Voilà un homme qui était tout feu tout flamme. Un sans domicile fixe de 28 ans ère régulièrement dans la région parisienne en empruntant divers trains. Pour subsister, il commet de temps en temps quelques larcins et compte sur son allocation chômage. Sauf qu’en ce jour du 22 février 2026, elle tarde à arriver. Et là, c’est le drame, comme nous le narre 78Actu.
Aux alentours de 16h, il se dirige vers un Monoprix à Rambouillet et achète deux déodorants et cinq briquets. Le presque trentenaire va vers le lycée Louis-Bascan et met le feu à des vêtements qu’il avait récupéré dans une résidence située à proximité. Un témoin assiste de loin à cette scène et décide d’appeler la police. Le temps que les forces de l’ordre arrivent, le sans domicile fixe continue de sombrer dans la folie. À la gare, il transforme le déodorant et le briquet en lance-flammes et incendie plusieurs poubelles.

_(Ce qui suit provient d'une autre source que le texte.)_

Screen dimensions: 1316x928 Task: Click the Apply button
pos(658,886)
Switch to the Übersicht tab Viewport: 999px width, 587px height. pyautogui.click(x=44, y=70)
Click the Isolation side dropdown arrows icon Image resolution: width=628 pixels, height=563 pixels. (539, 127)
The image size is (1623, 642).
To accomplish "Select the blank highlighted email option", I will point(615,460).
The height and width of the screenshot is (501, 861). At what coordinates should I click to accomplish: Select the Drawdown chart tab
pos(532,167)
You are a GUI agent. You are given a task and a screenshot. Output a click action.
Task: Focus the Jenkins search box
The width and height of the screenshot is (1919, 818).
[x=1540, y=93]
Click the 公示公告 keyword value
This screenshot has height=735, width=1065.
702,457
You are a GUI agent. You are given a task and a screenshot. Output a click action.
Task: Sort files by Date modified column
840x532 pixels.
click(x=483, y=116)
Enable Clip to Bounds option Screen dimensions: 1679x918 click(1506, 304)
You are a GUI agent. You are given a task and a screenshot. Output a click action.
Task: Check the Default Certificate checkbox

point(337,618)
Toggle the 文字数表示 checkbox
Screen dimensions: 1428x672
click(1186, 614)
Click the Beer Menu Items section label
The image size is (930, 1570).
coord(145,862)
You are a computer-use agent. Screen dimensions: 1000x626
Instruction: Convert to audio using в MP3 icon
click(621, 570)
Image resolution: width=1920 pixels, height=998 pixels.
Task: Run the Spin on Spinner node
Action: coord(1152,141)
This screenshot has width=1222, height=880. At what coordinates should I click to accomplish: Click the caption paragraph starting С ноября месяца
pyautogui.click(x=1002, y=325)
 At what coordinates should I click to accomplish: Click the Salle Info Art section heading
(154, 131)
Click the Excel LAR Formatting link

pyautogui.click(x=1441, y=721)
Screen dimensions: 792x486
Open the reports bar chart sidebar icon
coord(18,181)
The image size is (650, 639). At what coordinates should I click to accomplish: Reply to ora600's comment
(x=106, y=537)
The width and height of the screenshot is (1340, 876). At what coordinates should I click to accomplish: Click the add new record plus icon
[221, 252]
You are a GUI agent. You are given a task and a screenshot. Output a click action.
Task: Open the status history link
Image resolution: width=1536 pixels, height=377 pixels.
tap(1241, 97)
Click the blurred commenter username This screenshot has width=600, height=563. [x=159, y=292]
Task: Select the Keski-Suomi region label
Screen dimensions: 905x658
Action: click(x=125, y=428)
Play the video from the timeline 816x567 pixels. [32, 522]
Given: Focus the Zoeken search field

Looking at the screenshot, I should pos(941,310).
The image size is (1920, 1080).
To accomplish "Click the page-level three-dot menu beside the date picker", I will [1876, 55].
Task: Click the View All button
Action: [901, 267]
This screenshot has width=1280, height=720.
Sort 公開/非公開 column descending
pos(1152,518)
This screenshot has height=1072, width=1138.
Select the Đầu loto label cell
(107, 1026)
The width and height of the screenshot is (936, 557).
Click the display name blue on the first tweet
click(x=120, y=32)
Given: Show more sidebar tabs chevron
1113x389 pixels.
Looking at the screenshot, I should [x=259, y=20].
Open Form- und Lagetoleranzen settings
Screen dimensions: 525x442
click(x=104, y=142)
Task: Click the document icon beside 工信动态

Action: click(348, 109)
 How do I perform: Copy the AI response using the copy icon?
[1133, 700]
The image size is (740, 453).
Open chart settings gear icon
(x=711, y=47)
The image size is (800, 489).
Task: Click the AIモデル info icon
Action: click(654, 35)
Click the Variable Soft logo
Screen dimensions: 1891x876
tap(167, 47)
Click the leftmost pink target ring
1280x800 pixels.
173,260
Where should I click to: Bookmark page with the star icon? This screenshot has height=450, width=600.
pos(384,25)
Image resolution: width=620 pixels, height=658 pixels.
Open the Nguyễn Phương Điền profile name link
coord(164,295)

Enfin calme après s’être acharné une dernière fois contre un boîtier électronique, il est cueilli par les policiers à bord d’un train. Quand les fonctionnaires d’État relèvent son identité, le site internet d’informations locales indique qu’ils découvrent que le mis en cause fait l’objet d’une fiche psychiatrique de péril imminent, tout en restant accessible à la sanction pénale selon un praticien. L’homme de 28 est présenté devant le tribunal de Versailles le 8 avril. Cure-dent dans des cheveux en bataille, il peine à reconnaître les faits. À la barre, il justifie sa fureur « à cause de son chômage » et aussi « aux amendes » quand il s’endort dans le train. « J’avais besoin de passer mes nerfs » résume-t-il devant les juges. Ceux-ci décident à l’issue de l’audience de lui infliger une peine de 6 mois de prison et il aura interdiction de paraître dans les Yvelines pour les 3 prochaines années.